НАТАЛЬЯ ФОМИНЦЕВА: КОРОЛИ И СТРАНА ИЛИ ИСТОРИЯ ОДНОГО КАТАРСИСА. ЧАСТЬ 1. Начали появляться рецензии на цикл Грегори Дорана King & Country в Барбикане, который скоро завершается - сегодня с очередного спектакля "Ричард II" стартует третий цикл тетралогии. Этот отзыв на показы 10 и 12 января принадлежит автору наших предисловий и участнику нашей команды Наталье Фоминцевой.
читать дальшеКОРОЛИ И СТРАНА ИЛИ ИСТОРИЯ ОДНОГО КАТАРСИСА.
ЧАСТЬ 1.
Небольшое вступление. Цикл King&Country – история о том, как сразу, одним пакетом, сбылись мечты двух последних лет моей жизни. Все началось со спектакля «Ричард II», поставленного Грегори Дораном на сцене Королевской Шекспировской Компании в Стратфорде-на-Эйвоне в 2013 году (в главной роли сами знаете с кем) и продолжилось постановками «Генриха IV» и «Генриха V». На самом деле говорить о сбыче мечт странно – я как бы даже не мечтала: 1. Вообще увидеть все это вживую. 2. Увидеть все три постановки в одну неделю. 3. Увидеть в Лондоне. Но все случилось. Сразу на берегу скажу, что King&Country – самое сильное культурное впечатление ну если не за всю мою жизнь, то за последние десять лет точно. Потому что во-первых, это живой театр (скриниг, спасибо, что ты есть, но ты не передаешь и сотой доли). Во-вторых, это кажется лучший в мире театр. В-третьих, Дэвид Теннант. В-четвертых, Алекс Хассел. В-пятых, Грегори Доран. В общем, дальше – в подробностях.
Показать все четыре хроники, как один цикл было идеей чуть больше, чем гениальной. Это конечно уже делали в «Пустой короне», но там почему-то не возникало эффекта одной истории. У Грегори Дорана получилось – хотя изначально, как выяснилось, он такой цикл не задумывал; в частности «Ричард II» ставился, как отдельная история (и поэтому именно «Ричард» в рамках цикла претерпел самые большие изменения – и речь не только о касте).

:: Условия задания ::
Можете дословно повторить часть рецензии на цикл King & Country между «НАТАЛЬЯ ФОМИНЦЕВА: КОРОЛИ» и «команды Наталье Фоминцевой.» включительно?

Строки данных:
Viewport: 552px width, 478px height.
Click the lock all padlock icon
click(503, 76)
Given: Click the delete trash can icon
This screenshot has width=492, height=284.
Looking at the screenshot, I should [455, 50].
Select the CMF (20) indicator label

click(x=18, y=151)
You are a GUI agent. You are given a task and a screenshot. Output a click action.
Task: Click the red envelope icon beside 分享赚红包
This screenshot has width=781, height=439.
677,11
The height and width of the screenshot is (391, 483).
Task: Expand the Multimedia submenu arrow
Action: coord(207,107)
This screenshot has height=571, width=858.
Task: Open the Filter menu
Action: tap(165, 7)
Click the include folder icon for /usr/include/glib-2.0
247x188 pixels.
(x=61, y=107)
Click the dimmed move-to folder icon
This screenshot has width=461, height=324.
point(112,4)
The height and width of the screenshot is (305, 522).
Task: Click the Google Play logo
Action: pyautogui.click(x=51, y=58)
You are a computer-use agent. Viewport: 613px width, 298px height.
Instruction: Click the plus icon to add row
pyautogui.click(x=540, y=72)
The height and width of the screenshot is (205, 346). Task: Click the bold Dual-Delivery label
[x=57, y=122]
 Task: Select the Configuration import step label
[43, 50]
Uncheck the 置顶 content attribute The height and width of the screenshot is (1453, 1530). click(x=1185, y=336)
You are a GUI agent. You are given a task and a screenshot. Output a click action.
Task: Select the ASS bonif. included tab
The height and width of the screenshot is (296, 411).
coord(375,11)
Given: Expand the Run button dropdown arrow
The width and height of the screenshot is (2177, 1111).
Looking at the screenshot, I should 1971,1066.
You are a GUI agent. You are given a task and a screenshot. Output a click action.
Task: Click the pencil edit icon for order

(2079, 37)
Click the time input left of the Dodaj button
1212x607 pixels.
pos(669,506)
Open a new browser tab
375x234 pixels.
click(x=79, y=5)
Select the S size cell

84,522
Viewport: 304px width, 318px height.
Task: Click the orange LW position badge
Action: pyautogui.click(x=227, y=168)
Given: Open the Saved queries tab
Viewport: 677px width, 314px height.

:: Решение задания ::
НАТАЛЬЯ ФОМИНЦЕВА: КОРОЛИ И СТРАНА ИЛИ ИСТОРИЯ ОДНОГО КАТАРСИСА. ЧАСТЬ 1. Начали появляться рецензии на цикл Грегори Дорана King & Country в Барбикане, который скоро завершается - сегодня с очередного спектакля "Ричард II" стартует третий цикл тетралогии. Этот отзыв на показы 10 и 12 января принадлежит автору наших предисловий и участнику нашей команды Наталье Фоминцевой.